I really loved this clip of Jimmy Stewart on Johnny Carson back in 1981. For those of you who aren’t aware, Jimmy Stewart was an avid poetry writer and for this occasion, he wrote a poem about his dog Beau that had just recently died. It starts out pretty funny, but then gets a serious overlay as you can hear him start referring to Beau in a past tense. Jimmy then gets fairly emotional at the end and even gets Johnny a little teary.


If you just want to read the poem, here it is:

Beau by Jimmy Stewart

He never came to me when I would call unless I had a tennis ball–or he felt like it.
But mostly, he didn’t come at all.
When he was young, he never learned to heel, or sit, or stay–he did things his way.
Discipline was not his bag, but when you were with him things sure didn’t drag.

He’d dig up a rose bush just to spite me and when I’d grab him, he’d turn bite me.
He bit lots of folks from day to day–the delivery boy was his favorite prey.
The gas man wouldn’t read our meter. He said we owned a real man-eater.
He set the house on fire, but the story’s long to tell.
Suffice to say that he survived and the house survived as well.

And on evening walks–and Gloria took him, he was always first out the door,
The old one and I brought up the rear because our bones were sore.
And he’d charge up the street with mom hanging on–what a beautiful pair they were.
And if it was still light and the tourists were out, they created a bit of a stir.
But every once in a while, he’d stop in his tracks and with a frown on his face, look around.
It was just to make sure that the old one was there to follow him where he was bound.
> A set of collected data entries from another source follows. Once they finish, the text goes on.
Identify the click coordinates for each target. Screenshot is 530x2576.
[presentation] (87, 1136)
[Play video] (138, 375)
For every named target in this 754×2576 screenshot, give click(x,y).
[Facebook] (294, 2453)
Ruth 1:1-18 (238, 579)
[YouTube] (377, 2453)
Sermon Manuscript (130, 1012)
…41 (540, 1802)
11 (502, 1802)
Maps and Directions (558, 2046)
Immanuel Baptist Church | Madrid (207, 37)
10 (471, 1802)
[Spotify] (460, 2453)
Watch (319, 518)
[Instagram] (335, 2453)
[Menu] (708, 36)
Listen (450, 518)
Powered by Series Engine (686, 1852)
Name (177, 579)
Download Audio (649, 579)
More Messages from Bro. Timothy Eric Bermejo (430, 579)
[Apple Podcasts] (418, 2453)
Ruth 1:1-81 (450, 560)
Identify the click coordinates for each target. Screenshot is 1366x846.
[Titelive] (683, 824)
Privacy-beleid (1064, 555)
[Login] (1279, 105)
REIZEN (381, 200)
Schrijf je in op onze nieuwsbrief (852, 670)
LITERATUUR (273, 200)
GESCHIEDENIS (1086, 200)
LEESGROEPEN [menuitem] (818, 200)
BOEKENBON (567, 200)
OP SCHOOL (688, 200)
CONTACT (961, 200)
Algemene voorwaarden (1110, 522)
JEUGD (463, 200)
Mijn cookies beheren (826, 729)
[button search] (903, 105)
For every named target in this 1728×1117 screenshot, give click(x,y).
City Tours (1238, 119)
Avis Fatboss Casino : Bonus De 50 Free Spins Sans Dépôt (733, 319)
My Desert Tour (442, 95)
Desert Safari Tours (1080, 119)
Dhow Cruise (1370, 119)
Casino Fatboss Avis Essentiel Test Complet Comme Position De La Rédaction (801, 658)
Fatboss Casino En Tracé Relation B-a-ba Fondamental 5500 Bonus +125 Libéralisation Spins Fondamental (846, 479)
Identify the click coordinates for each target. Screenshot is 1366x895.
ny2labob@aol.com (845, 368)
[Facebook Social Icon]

We’re early to bedders in our house, I guess I’m the first to retire,
And as I’d leave the room, he’d look at me and get up from his place by the fire.
He knew where the tennis balls were upstairs and I’d give him one for a while
And he’d push it under the bed with his nose and I’d dig it out with a smile

But before very long, he’d tire the ball and he’d be asleep in his corner in no time at all.
And there were nights when I’d feel him climb upon our bed and lie between us and I’d pat his head.
And there were nights when I’d feel his stare and I’d wake up and he’d be sitting there,
And I’d reach out to stroke his hair and sometimes I’d feel him sigh and I think I know the reason why.
He’d wake up at night and he would have this fear,
Of the dark, of life, of lots of things and he’d be glad to have me near.

And now he’s dead

And there are nights when I think I feel him climb upon our bed and lie between us and I pat his head.
And there are nights when I think I feel that stare and I reach out my hand to stroke his hair
And he’s not there.
Oh how I wish that wasn’t so, I’ll always love a dog named Beau.

Johnny Carson mixes well with the animals

I think of all the shows I’ve seen where they bring out animals to see what kind of crazy things will happen, this clip tops the cake. In a funny bit of irony, Johnny makes a joke saying that he should wear one of the animals on his head and be Fess Parker (actor who played Davy Crockett) and sure enough, the little guy actually crawls onto Johnny’s head and makes his joke literal! The two zoologists in the clip were Jim Fowler and Joan Embery. Enjoy.


Johnny Carson makes last tv appearance

I, like many was a big fan of Johnny Carson and although I was only born in 1982, I can still remember watching some of the last shows. I always loved this video clip from David Letterman’s Late show where Johnny Carson makes a suprise appearance to a standing ovation that goes on for a minute twenty. According to some research I did on this clip, Johnny was supposed to come out and tell a joke, but is either too emotional to do so or was still getting over a minor sickness. Either way, you can see the moment where he aborts the original plan and decides to walk off the stage for the last time.

I have to mention that I think this was one of the most memorable moments in television history. Enjoy.